The higher-order methods can be described as follows: given a series Σan, define the quantities

$A_n^{-1}=a_n;\quad A_n^\alpha=\sum_{k=0}^n A_k^{\alpha-1}$

(where the upper indices do not denote exponents) and define Enα to be Anα for the series 1 + 0 + 0 + 0 + · · ·. Then the (C, α) sum of Σan is denoted by (C, α)-Σan and has the value

$(C,\alpha)-\sum_{j=0}^\infty a_j=\lim_{n\to\infty}\frac{A_n^\alpha}{E_n^\alpha}$

if it exists (Shawyer & Watson 1994, pp.16-17). This description represents an $\alpha$-times iterated application of the initial summation method and can be restated as

$(C,\alpha)-\sum_{j=0}^\infty a_j = \lim_{n\to\infty} \sum_{j=0}^n \frac{{n \choose j}}{{n+\alpha \choose j}} a_j.$

Even more generally, for $\alpha\in\mathbb{R}\setminus(-\mathbb{N})$, let Anα be implicitly given by the coefficients of the series

$\sum_{n=0}^\infty A_n^\alpha x^n=\frac{\displaystyle{\sum_{n=0}^\infty a_nx^n}}{(1-x)^{1+\alpha}},$

and Enα as above. In particular, Enα are the binomial coefficients of power −1 − α. Then the (C, α) sum of Σ an is defined as above.

If Σan has a (C, α) sum, then it also has a (C, β) sum for every β>α, and the sums agree; furthermore we have an = o(nα) if α > −1 (see little-o notation).

## Cesàro summability of an integral

Let α ≥ 0. The integral $\scriptstyle{\int_0^\infty f(x)\,dx}$ is Cesàro summable (C, α) if

$\lim_{\lambda\to\infty}\int_0^\lambda\left(1-\frac{x}{\lambda}\right)^\alpha f(x)\, dx$

exists and is finite (Titchmarsh 1948, §1.15).
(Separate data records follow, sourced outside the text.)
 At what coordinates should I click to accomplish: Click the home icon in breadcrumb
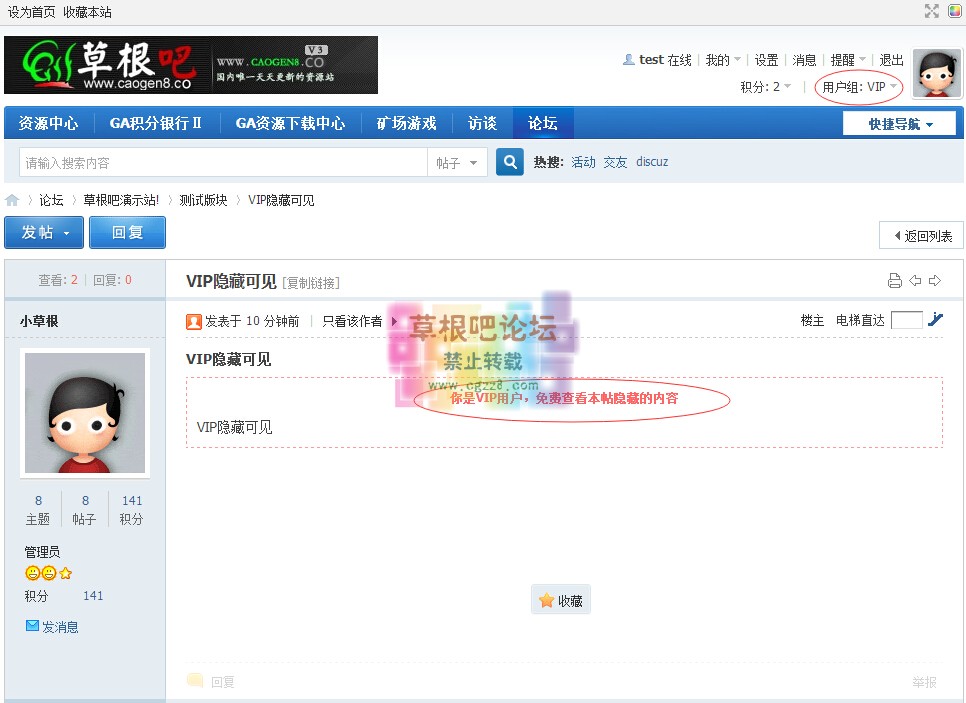click(12, 200)
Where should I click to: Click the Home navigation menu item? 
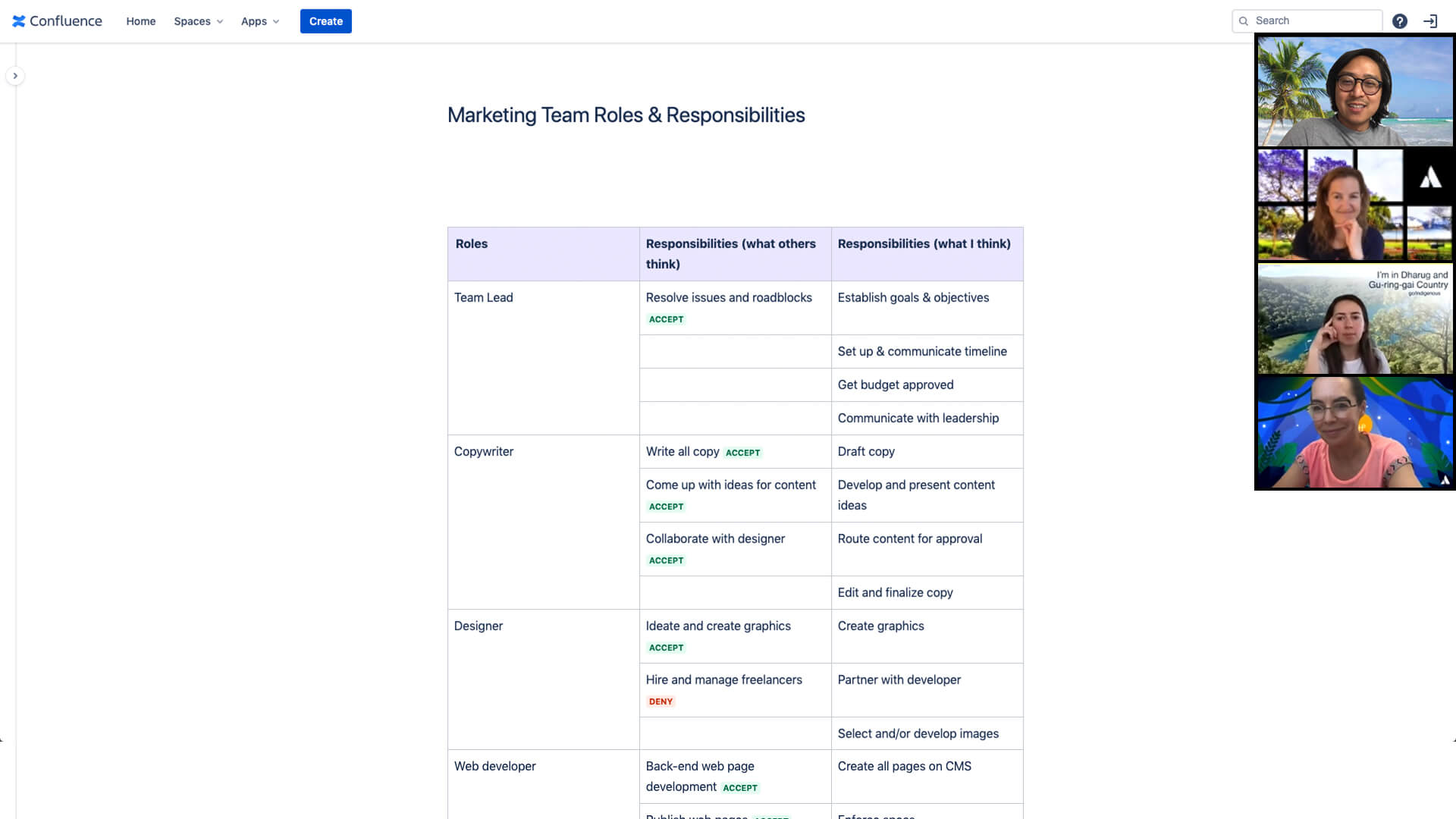[x=140, y=20]
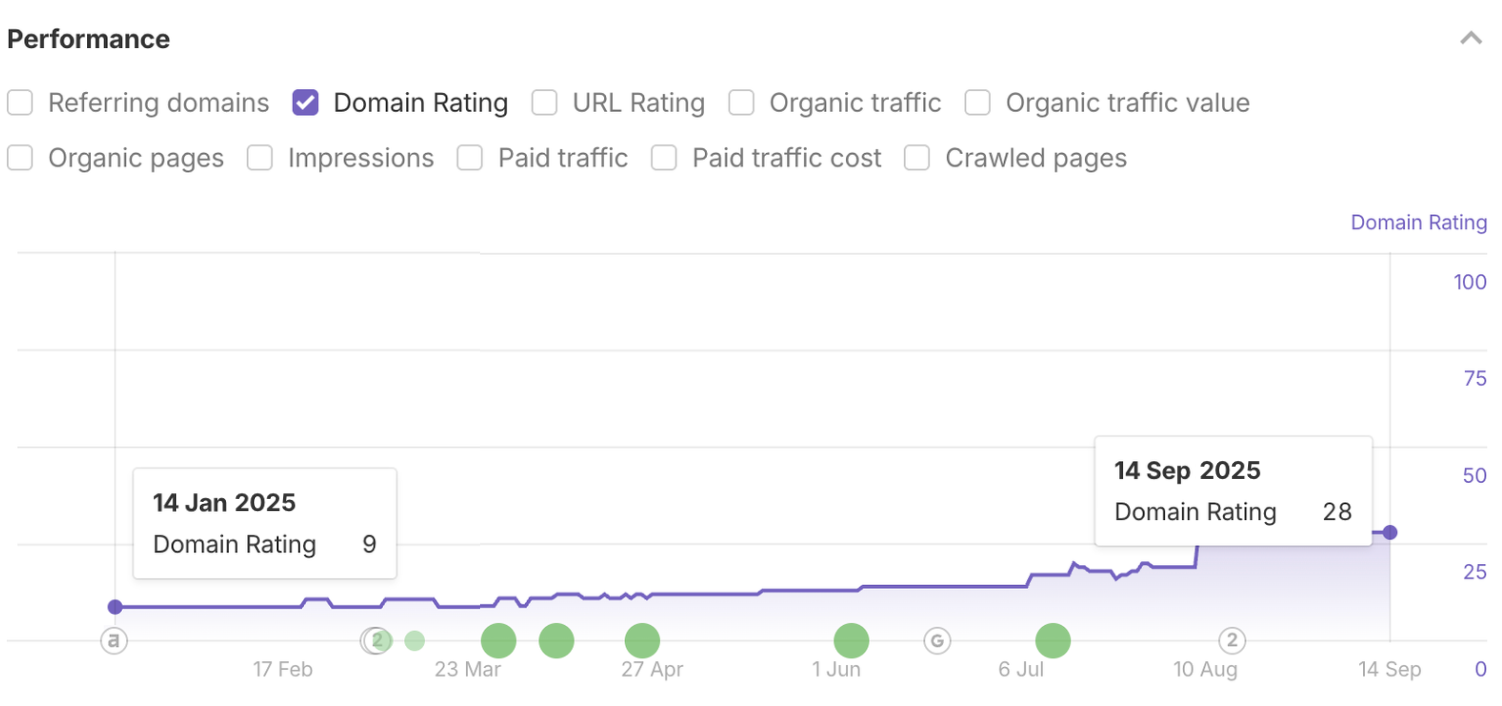Click the green event marker left of 27 Apr
1502x706 pixels.
[x=556, y=641]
The value of this limit, should it exist, is the (C, α) sum of the integral. Analogously to the case of the sum of a series, if α=0, the result is convergence of the improper integral. In the case α=1, (C, 1) convergence is equivalent to the existence of the limit

$\lim_{\lambda\to \infty}\frac{1}{\lambda}\int_0^\lambda\left\{\int_0^xf(y)\, dy\right\}\,dx$

which is the limit of means of the partial integrals.

As is the case with series, if an integral is (C,α) summable for some value of α ≥ 0, then it is also (C,β) summable for all β > α, and the value of the resulting limit is the same.